I purchased a footstool when my older sons left home. I am exactly 5 feet tall—plenty opportunities for my children to joke me. Oh how Damien and Darius loved to purposely place the salt and pepper shakers or any cooking ingredients on the second shelf out of my reach. Of course, they would laugh and chuckle while I fussed.
My footstool has become a point of argument for Brutus and I. He believes it is his toy, the family “what-not”. I get frustrated because when I need it I can never find it. Our first argument, I told him how it would be and his sarcastic retort was, “Its for everybody.” So I hid it in my closet out of view.
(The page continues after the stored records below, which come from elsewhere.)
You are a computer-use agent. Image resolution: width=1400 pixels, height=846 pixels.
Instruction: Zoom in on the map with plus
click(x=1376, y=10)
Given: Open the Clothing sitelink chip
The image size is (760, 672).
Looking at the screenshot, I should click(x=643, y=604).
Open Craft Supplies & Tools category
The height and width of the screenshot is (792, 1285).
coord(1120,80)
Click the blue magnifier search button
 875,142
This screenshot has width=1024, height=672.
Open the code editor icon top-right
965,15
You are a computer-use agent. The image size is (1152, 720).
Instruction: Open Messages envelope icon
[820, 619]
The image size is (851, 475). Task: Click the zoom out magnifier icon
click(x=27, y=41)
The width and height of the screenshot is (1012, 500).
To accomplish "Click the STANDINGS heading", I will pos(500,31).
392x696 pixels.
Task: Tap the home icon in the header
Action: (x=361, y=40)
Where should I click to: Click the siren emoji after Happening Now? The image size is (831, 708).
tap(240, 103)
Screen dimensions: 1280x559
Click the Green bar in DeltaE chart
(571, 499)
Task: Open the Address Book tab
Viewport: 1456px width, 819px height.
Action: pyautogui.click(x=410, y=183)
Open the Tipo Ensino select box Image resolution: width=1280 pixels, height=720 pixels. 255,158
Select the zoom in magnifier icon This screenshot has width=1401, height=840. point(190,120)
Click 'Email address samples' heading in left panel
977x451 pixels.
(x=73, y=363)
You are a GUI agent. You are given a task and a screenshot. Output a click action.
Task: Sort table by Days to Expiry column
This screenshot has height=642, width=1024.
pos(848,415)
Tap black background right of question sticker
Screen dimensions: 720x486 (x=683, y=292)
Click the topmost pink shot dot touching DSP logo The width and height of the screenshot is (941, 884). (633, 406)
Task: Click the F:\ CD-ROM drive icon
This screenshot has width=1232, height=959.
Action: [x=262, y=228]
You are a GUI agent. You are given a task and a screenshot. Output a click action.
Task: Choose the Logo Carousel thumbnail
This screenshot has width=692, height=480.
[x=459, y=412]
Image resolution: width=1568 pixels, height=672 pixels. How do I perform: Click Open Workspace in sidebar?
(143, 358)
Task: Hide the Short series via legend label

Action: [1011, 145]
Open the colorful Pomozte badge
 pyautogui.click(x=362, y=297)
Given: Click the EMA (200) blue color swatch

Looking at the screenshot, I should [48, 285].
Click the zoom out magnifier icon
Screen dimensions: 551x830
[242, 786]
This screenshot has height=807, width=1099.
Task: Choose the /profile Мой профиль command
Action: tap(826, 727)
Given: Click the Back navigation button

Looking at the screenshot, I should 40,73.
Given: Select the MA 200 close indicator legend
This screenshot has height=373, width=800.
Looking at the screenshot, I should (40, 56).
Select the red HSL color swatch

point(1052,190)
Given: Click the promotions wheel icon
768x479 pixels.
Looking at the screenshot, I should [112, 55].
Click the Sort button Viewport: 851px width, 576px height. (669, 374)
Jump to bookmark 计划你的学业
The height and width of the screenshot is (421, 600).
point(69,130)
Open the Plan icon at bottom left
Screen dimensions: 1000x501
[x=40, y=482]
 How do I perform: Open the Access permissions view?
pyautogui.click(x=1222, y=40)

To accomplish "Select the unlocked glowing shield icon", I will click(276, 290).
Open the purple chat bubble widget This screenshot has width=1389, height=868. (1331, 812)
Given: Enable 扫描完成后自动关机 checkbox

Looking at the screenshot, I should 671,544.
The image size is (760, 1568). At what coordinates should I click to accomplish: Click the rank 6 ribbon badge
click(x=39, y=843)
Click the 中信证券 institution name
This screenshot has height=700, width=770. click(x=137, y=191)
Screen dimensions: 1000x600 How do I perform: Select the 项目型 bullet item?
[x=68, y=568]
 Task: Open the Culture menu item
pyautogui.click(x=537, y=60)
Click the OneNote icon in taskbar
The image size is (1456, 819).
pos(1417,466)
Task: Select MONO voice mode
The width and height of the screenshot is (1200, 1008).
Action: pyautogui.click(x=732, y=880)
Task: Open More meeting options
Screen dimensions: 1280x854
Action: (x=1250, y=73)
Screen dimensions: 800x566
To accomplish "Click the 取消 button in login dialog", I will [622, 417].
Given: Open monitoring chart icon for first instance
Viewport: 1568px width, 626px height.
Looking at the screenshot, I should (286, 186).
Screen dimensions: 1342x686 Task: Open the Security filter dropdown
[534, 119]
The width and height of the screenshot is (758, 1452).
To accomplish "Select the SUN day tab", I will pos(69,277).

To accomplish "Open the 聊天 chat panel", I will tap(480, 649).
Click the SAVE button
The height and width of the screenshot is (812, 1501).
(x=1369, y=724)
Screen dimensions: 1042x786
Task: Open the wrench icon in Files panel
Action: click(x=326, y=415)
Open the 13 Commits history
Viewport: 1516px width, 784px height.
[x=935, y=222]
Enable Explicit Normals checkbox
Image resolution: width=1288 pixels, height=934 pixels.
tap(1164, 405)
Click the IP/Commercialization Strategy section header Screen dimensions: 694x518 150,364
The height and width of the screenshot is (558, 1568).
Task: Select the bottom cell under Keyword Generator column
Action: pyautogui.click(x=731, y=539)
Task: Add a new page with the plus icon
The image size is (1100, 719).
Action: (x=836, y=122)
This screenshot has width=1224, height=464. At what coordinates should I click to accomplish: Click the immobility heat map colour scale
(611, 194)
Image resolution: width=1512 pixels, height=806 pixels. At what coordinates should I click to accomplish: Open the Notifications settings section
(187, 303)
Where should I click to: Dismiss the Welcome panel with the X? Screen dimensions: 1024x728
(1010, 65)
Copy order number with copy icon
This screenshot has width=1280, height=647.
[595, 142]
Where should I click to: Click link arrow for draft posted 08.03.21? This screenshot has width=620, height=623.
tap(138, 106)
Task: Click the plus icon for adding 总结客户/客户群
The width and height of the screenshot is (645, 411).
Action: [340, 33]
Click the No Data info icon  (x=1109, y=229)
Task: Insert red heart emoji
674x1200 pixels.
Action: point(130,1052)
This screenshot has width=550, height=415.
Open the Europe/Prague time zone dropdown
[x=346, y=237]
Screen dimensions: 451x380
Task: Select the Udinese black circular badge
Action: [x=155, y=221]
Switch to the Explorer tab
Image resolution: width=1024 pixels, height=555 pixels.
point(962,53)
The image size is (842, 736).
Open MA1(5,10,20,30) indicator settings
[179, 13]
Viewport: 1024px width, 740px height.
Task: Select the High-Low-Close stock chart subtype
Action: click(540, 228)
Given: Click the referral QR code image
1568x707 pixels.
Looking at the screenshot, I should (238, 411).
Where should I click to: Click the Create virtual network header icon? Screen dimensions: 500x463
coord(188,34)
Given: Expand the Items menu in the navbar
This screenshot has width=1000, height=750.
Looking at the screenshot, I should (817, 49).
Thursday morning, after everyone is at school, I decide to try a protein smoothie. I am blending blueberries, bananas, walnuts and I want to use just a little bit of honey. I think I see the honey way back in the back of the cabinet. I can’t reach it. I’ll just go get my footstool. It’s not in my closet, nor in the pantry. I search every room in the house and I can’t find it. So now I am mad. No longer do I really want the smoothie. Every time I try to be healthy, do something for me these little people move what is required or it magically disappears. I’m a routine person. I know where I put my stuff. If I don’t move it, it should be right where I left it. I’m so mad I have already played out the conversation I am going to have with Brutus when he returns home.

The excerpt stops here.